Tuesday Jun 25, 2019
DUBAI: Pakistani expatriates in the United Arab Emirates (UAE) whitened Rs0.345 trillion in the tax amnesty scheme that the Pakistan Muslim League-Nawaz (PML-N) government introduced, while a total of Rs1 trillion was whitened money in last year’s amnesty scheme, a senior Federal Board of Revenue (FBR) official revealed on Tuesday.
In an event — “Amnesty Structure and its Advantages” — held at the Pakistan Consulate in Dubai, Dr Ashfaq Ahmed, the director-general of international taxes at the FBR, briefed expatriates about the latest amnesty scheme.
The event was held in association with the Pakistan Business Council Dubai (PBC) and the Pakistan Association of Dubai (PAD).

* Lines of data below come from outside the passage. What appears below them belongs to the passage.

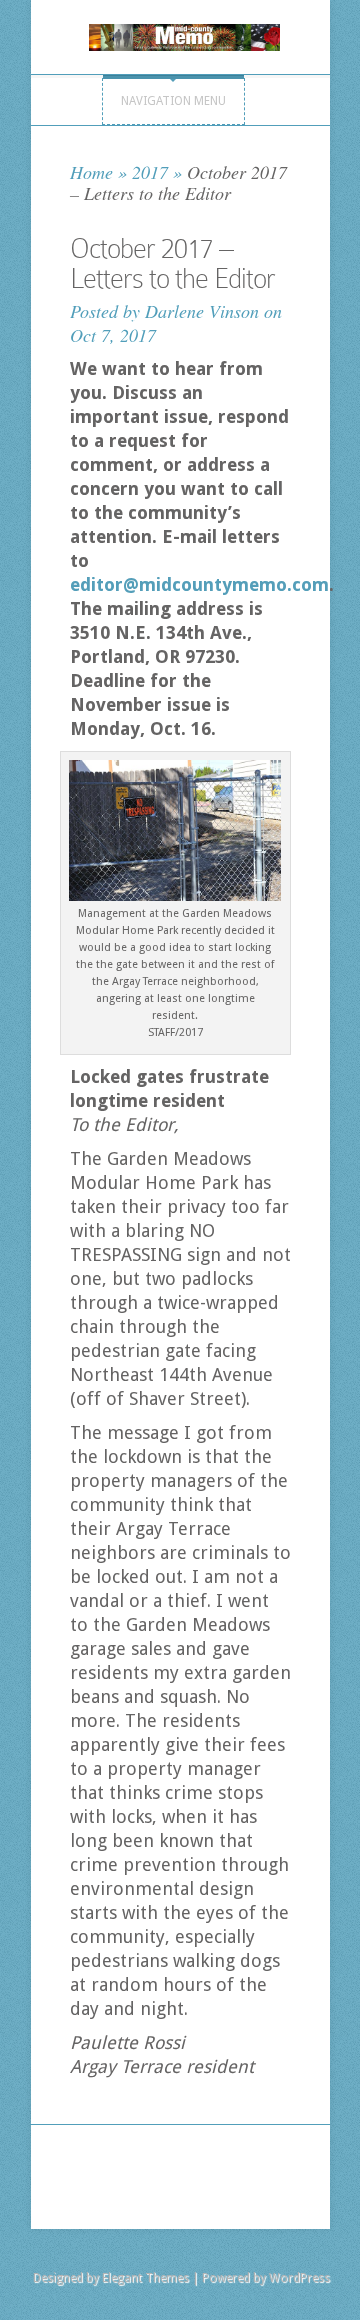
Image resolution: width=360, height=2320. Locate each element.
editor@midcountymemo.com (199, 584)
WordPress (299, 2278)
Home (91, 172)
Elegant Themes (145, 2278)
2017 (150, 172)
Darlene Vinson (202, 311)
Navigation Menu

Dr Ahmed stressed that the tax amnesty scheme was ongoing and would conclude on June 30, 2019, which is why he urged the Pakistani community to avail it and declare their assets. Otherwise, he warned that they should be ready for legal action even if one was an expatriate.
In response to a question, Dr Ashfaq said the UAE authorities have shared details about Pakistanis' properties on request of Islamabad, while information pertaining to their bank accounts and money parked in banks in the Emirates was shared automatically.
The FBR official said most of the Pakistanis' foreign money was saved in the UAE, which is why the governmental body chose Dubai to request the diaspora to avail the tax amnesty scheme if they do not have a money trail of their assets.
Dr Ahmed said it was impossible to hide money even in tax havens these days. Some 28 countries shared specific data on Pakistanis' assets this year while another 71 countries will do so next year, he added.
Dr Ahmed hoped that over 100 countries would share the data of Pakistanis over the next two years. Pakistanis’ favourite places to hide money included the UAE, Singapore, England, and Canada, he observed.
Speaking of the current amnesty scheme's goals, he said there were targets but it was not possible to share them with the media at the moment as it could create confusion.
The Pakistani community said they desired tax officials from their home country be employed at the consulate so they could resolve their tax issues.